UK-based stockbroking firm, Charles Stanley has fallen victim to both a cunning fraudster and archaic anti-fraud laws, says chairman Sir David Howard.
According to a report in the Telegraph, the fraudulent activity began in October 2002 when share registrars for Unilever received a letter purporting to come from Mrs Jean Powell, the holder of 25,000 Unilever shares.
The letter - which turned out to be a forgery - notified them of a change of address from her Dorset home to one in south London. Later that week, Unilever's registrars reportedly received a forged change of address form from the fraudster, posing as Mrs Powell, resulting in her details being changed.
Although the registrar sent an "indemnity document" to her new address in London and a fraud check letter to her old address, the indemnity was returned with a faked AXA Insurance stamp and countersignature.
The fraudster then requested a new share certificate, claiming the original had been lost, stolen or destroyed, and the registrars issued a duplicate certificate in Mrs Powell's name to the new address.
Several months later, the shares were transferred to another name and sold by the bogus owner, who made over £100,000 in illegal profits.
When the fraud came to light, the real Mrs Powell was compensated for her lost shares by Unilever on November 3, 2003.
However, Charles Stanley became involved in the affair because it had sold the shares for the fraudulent investor after he asked a bank to carry out the transaction.
Unilever subsequently sued in the High Court for damages, and Charles Stanley settled out of court.

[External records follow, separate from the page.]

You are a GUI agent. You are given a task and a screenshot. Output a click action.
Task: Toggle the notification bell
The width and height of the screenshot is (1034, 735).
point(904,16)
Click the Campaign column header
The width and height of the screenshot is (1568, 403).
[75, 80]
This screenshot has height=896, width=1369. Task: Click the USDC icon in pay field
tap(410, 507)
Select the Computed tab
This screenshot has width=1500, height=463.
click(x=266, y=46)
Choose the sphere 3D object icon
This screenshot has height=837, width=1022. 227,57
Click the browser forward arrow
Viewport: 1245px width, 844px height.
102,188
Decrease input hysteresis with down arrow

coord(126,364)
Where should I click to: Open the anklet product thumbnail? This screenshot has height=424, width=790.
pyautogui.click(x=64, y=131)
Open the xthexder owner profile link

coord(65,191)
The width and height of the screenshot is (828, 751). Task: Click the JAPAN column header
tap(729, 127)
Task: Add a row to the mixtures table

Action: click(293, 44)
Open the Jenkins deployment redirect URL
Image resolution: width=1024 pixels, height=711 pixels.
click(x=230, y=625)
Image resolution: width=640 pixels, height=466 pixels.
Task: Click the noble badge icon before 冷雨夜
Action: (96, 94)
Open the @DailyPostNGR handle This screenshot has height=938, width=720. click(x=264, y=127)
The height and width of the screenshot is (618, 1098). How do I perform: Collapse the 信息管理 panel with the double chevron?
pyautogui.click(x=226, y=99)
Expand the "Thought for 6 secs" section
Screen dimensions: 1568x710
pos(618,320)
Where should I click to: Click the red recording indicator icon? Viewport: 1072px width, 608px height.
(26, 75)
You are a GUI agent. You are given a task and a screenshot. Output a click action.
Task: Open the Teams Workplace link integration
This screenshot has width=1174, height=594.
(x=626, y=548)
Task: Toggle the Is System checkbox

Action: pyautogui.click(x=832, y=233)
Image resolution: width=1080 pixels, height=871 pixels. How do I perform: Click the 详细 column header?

However, Sir David argued in the Telegraph that the 19th century law which states that a broker who sells shares is liable for reimbursing the registrars if they turn out to have been fraudulently owned, was unfair to brokers.
"We are just stuck in the middle and the innocent victims of a fraud that has been committed between two other parties. People might say that we should KYC (Know Your Client) but we have no idea who the client was," he announced, adding that:
"This case is symptomatic of a wider problem. We have no idea if someone comes in, and they check out and produce a real share certificate. There is not much more we can do. There should be more checks done by the registrars."